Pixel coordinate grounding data
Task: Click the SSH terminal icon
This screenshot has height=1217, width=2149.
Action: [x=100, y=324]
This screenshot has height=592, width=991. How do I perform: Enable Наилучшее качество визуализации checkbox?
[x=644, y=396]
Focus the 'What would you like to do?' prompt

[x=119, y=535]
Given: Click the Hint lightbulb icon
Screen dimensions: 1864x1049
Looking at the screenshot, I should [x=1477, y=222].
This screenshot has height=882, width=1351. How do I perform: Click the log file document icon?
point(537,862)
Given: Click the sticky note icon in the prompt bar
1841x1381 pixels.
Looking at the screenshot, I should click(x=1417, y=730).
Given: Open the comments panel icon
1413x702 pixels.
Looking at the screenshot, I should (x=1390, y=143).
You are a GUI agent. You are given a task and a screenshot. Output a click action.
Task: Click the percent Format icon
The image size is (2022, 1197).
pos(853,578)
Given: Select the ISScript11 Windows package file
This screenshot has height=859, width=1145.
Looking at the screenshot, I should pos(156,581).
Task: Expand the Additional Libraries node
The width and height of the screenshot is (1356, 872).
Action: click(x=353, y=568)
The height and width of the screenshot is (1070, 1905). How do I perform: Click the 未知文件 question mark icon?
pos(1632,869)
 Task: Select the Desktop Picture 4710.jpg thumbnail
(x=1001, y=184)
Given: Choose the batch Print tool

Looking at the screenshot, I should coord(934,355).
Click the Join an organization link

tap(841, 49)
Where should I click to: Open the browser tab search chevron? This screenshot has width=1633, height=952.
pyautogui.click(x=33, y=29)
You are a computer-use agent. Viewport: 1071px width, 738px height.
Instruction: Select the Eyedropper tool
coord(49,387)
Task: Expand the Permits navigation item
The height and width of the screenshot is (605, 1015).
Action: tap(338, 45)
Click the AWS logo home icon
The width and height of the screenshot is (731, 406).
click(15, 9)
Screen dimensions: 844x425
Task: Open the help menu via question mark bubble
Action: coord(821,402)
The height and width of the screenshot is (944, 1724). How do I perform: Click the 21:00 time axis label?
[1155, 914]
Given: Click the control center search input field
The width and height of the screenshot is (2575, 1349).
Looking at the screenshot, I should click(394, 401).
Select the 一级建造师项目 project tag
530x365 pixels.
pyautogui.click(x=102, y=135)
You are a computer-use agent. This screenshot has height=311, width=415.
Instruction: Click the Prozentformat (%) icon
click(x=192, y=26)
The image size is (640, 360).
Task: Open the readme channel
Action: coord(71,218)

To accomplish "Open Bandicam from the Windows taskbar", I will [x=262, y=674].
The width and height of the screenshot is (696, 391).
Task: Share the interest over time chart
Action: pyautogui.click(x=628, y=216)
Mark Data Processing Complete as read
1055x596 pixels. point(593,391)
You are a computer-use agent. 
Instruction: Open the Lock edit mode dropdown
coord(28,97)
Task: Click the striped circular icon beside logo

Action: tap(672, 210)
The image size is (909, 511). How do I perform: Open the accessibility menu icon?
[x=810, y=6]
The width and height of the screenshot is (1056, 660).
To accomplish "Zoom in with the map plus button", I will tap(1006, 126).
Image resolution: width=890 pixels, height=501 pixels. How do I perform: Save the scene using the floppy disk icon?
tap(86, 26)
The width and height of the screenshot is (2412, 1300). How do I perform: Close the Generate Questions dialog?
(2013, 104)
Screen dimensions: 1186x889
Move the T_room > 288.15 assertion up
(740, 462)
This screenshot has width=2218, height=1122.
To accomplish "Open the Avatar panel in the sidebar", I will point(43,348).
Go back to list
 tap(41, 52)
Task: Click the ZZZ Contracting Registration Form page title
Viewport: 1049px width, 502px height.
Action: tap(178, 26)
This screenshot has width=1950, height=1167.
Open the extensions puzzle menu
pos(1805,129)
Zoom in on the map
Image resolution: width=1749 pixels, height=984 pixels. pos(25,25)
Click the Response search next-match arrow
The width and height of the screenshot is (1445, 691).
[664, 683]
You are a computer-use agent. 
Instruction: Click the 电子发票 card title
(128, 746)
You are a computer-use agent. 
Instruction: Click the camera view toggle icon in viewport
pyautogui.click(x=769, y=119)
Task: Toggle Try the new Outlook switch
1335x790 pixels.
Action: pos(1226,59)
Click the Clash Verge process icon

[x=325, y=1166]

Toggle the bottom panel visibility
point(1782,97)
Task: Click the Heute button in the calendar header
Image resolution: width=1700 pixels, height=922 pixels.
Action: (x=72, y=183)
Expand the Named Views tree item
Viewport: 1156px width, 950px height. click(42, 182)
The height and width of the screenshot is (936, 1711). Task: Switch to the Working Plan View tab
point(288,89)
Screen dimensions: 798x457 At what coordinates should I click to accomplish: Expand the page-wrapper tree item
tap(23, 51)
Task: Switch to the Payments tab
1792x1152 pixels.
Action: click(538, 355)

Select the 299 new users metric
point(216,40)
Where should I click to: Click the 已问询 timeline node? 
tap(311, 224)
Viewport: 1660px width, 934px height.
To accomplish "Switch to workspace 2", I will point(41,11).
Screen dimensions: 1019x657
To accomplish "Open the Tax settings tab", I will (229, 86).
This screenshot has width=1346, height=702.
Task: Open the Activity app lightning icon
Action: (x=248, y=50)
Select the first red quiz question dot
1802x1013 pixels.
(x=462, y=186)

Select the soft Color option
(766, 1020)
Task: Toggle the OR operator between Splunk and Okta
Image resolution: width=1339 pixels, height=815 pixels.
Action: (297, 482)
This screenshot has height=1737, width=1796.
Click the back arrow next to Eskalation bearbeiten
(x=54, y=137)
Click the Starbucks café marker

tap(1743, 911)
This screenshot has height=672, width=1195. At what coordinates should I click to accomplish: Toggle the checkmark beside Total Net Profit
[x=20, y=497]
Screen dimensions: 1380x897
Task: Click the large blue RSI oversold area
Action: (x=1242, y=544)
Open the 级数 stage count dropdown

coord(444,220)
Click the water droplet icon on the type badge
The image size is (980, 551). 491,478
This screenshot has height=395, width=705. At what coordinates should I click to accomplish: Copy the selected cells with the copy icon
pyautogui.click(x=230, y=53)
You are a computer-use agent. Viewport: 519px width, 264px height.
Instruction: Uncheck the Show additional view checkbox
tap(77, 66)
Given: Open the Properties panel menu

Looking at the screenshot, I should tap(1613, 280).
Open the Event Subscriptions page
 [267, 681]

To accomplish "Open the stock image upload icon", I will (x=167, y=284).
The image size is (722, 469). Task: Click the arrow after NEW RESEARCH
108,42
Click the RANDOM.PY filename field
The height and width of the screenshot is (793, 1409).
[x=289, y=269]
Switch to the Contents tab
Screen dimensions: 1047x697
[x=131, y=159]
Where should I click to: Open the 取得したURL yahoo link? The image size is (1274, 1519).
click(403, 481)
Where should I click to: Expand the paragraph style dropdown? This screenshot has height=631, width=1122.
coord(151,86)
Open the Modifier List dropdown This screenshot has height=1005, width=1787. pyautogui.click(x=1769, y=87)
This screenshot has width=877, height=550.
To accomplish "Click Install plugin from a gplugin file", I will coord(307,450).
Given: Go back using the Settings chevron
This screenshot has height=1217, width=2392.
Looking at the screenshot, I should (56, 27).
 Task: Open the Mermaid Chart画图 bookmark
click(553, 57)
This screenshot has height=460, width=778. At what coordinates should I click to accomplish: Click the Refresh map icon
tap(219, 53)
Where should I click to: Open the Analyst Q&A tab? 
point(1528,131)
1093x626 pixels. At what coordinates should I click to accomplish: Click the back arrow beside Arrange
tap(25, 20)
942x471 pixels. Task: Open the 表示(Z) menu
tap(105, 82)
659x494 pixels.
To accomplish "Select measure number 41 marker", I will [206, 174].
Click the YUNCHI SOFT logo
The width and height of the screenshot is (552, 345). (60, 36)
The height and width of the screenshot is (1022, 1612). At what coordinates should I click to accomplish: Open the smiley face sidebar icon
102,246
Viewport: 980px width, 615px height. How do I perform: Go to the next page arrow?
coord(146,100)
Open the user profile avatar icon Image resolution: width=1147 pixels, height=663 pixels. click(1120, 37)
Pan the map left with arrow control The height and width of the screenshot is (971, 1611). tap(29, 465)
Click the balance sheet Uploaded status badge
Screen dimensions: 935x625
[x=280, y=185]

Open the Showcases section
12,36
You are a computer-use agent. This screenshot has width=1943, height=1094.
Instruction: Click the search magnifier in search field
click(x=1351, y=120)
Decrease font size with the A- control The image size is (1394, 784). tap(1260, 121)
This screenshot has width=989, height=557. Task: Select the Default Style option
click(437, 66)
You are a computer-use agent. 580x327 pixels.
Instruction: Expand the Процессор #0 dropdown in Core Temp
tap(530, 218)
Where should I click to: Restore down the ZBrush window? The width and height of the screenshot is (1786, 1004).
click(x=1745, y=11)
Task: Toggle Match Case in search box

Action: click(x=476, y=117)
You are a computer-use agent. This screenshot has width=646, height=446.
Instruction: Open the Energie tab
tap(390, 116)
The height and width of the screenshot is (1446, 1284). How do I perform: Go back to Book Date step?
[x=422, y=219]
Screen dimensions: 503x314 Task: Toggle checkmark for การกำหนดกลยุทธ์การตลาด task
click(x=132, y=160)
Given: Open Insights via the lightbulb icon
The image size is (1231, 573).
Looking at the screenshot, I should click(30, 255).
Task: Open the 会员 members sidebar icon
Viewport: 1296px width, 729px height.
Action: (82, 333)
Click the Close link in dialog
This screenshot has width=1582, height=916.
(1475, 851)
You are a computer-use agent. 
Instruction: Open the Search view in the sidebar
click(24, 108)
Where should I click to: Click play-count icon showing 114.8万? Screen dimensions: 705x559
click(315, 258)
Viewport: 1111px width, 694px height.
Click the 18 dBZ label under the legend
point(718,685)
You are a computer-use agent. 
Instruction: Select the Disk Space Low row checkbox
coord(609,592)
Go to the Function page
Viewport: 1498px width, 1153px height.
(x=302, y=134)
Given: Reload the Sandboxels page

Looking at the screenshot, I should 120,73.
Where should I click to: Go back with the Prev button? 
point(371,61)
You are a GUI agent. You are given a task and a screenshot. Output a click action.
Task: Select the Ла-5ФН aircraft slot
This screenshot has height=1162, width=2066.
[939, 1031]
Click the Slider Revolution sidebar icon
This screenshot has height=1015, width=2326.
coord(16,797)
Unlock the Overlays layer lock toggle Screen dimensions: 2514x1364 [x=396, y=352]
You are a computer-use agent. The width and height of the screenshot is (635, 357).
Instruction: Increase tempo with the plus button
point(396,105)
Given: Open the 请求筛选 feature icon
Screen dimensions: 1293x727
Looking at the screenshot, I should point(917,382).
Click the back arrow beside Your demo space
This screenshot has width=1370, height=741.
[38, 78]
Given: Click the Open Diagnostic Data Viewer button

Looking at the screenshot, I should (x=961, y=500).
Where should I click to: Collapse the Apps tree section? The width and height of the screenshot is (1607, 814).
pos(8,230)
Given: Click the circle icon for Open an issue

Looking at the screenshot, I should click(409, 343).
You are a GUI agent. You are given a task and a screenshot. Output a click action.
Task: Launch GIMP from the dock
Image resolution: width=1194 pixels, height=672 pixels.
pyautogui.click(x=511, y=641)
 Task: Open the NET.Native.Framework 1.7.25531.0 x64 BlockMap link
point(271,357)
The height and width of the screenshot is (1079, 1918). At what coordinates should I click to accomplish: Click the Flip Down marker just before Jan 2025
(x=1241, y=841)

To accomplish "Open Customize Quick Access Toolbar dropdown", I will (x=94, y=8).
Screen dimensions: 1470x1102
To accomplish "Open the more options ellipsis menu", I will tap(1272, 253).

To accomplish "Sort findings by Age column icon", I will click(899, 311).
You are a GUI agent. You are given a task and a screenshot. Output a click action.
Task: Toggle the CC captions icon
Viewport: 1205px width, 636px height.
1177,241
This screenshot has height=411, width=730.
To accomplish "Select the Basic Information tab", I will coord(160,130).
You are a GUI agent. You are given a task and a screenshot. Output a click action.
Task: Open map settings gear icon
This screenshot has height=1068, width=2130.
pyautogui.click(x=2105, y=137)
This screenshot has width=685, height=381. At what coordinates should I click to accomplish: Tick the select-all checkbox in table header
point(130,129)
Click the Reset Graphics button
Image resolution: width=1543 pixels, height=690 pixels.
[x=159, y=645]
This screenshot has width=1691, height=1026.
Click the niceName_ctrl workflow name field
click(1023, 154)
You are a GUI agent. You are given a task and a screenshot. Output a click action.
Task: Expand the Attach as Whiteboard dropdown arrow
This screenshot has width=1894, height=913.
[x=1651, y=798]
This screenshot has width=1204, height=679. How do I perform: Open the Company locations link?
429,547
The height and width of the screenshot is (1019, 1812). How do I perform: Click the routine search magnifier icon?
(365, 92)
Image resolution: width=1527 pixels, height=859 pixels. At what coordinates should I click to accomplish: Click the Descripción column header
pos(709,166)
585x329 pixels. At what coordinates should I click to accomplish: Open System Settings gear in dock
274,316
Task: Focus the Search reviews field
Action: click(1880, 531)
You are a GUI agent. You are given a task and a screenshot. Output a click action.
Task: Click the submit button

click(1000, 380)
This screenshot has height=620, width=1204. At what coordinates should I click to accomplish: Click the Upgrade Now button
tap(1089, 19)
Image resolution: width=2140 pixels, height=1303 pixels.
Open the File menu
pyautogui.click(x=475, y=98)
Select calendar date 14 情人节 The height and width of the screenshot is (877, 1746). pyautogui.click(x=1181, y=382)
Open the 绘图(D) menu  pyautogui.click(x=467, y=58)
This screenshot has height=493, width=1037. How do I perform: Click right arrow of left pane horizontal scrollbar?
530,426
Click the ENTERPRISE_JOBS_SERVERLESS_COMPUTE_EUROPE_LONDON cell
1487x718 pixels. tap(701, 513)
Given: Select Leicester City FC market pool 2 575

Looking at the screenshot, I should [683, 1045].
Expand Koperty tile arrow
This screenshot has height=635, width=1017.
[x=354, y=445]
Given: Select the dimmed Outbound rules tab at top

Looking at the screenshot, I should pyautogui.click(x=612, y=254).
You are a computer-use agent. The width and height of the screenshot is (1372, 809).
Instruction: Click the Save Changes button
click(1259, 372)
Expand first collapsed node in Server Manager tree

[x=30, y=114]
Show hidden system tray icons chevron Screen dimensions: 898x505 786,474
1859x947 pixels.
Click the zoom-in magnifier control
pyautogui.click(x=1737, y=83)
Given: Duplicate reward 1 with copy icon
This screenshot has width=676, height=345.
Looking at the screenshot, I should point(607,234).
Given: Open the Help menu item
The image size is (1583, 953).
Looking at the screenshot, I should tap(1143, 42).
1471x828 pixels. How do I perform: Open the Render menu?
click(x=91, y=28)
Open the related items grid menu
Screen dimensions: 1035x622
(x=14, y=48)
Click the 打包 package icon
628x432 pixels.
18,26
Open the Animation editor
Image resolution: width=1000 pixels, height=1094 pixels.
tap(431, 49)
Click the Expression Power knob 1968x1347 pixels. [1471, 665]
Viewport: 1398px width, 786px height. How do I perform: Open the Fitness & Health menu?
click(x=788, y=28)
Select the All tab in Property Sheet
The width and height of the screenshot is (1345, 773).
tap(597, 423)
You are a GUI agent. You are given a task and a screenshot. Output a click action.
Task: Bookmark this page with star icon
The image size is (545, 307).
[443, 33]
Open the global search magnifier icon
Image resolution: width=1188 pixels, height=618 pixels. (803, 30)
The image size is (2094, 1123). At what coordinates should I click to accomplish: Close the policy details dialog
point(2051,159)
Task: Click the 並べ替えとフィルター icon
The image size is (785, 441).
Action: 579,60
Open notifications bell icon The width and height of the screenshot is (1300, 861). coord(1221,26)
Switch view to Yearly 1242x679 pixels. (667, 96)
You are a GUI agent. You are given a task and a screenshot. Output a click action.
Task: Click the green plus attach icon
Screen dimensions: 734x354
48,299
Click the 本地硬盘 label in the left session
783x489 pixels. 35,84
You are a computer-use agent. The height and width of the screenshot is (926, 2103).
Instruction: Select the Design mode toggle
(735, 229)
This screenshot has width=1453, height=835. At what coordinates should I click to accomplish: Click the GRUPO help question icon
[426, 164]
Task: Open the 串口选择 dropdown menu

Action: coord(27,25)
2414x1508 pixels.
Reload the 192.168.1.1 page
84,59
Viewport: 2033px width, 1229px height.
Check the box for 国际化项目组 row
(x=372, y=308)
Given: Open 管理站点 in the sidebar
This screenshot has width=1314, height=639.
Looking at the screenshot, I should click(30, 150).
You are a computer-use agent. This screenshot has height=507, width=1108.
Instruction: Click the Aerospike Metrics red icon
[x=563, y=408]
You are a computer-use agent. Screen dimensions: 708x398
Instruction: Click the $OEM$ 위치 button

(Problem details): Filter the entries above down to the lines that contain "calendar".

(Response box):
Task: Click the Heute button in the calendar header
Select calendar date 14 情人节 The height and width of the screenshot is (877, 1746). pyautogui.click(x=1181, y=382)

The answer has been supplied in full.